Personal information
- Full name: Leslie George Reed
- Born: 16 August 1932 Yea, Victoria
- Died: 25 May 2021 (aged 88) Euroa, Victoria
- Original team: Euroa
- Height: 178 cm (5 ft 10 in)
- Weight: 74 kg (163 lb)

Playing career^{1}
- Years: Club / Games (Goals)
- 1951–1953: Geelong / 25 (3)
- ^{1} Playing statistics correct to the end of 1953.

= Les Reed (footballer) =

Australian rules footballer (1932–2021)

Leslie George Reed (16 August 1932 – 25 May 2021) was an Australian rules footballer who played for Geelong in the VFL during the early 1950s.

==Family==
The son of Thomas William Reed (1907–1992), and Dorothy Jean Reed (1912–2006), née Mortimer, Leslie George Reed was born at Yea, Victoria on 16 August 1932.

He married Joan "Mickey" Heathcote (1931–2015) on 9 October 1954.

==Football==
- Geelong (VFL)
Reed was a utility player and was recruited from Euroa.

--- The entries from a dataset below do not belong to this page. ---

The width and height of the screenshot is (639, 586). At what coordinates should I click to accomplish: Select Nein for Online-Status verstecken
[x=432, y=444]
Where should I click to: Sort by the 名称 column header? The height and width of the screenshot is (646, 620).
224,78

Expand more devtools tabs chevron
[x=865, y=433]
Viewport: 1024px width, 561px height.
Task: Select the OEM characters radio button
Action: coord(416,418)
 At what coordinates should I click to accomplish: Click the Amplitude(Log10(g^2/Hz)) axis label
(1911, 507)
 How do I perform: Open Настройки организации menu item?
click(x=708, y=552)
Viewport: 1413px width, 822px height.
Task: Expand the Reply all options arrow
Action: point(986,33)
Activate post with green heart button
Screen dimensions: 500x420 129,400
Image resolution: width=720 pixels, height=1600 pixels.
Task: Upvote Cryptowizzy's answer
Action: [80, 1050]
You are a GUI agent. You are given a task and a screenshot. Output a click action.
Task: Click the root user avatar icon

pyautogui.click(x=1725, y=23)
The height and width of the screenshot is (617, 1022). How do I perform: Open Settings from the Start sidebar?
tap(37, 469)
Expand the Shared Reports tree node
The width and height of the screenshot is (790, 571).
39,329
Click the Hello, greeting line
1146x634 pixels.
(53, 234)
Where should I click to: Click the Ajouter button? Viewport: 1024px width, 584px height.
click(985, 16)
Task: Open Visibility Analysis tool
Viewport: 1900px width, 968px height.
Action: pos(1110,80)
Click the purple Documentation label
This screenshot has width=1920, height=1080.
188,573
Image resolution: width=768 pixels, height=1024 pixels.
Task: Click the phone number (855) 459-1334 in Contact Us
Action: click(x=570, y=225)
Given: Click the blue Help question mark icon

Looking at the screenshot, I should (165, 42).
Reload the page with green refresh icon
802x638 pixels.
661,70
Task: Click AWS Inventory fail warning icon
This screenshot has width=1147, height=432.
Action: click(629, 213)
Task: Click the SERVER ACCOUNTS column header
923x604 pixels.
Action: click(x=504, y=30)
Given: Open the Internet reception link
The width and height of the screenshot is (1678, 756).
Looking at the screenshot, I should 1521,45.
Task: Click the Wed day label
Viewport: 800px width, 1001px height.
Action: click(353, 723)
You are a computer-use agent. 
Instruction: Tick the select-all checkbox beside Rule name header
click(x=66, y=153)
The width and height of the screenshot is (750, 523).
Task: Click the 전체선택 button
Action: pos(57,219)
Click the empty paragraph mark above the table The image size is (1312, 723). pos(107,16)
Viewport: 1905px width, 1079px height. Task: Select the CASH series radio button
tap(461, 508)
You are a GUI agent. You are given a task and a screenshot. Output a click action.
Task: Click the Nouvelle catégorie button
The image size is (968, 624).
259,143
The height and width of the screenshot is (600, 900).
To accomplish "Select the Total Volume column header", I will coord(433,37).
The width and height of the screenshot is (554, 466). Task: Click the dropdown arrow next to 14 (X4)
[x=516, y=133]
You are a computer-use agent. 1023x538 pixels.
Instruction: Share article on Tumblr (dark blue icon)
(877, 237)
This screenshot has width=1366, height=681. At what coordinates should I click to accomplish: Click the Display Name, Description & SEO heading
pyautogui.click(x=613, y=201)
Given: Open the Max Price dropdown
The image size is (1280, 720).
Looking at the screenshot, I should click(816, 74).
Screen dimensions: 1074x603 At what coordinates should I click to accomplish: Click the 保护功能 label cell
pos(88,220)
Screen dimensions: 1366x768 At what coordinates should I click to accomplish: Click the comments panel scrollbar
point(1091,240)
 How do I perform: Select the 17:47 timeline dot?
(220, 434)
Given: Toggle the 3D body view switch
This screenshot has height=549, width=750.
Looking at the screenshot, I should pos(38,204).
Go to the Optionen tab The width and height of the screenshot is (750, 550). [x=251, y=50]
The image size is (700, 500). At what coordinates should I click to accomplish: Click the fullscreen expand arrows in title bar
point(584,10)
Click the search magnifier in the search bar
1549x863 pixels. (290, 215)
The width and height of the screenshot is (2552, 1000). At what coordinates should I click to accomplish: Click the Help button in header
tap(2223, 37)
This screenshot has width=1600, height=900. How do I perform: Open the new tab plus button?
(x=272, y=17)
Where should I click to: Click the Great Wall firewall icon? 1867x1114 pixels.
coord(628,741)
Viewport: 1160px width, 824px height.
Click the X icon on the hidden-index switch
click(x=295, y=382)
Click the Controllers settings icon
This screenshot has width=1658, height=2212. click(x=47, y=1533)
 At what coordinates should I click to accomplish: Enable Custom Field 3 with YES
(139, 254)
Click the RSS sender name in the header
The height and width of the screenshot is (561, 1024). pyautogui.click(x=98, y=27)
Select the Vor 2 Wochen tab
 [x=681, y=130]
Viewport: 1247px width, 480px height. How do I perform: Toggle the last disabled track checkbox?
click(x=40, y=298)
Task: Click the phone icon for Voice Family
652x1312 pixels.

He was the 19th man for the Geelong's 1951 premiership side that defeated the Essendon team that played without the suspended John Coleman, 11.15 (81) to 10.10 (70) -- he replaced the injured Loy Stewart during the match—and he also played on the wing when Geelong lost to Collingwood, 8.17 (65) to 11.11 (77) in the 1953 Grand Final.

Reed returned to play with Euroa in 1954 in the Waranga North East Football Association and was appointed as Euroa's captain-coach in 1955 and also won the 1955 WNEFA best and fairest award.

Reed also played 49 games with Benalla over three years, coached Violet Town in 1968 and 1969.

Reed played 150 games with Euroa, including premierships in 1964, 1965 and 1967.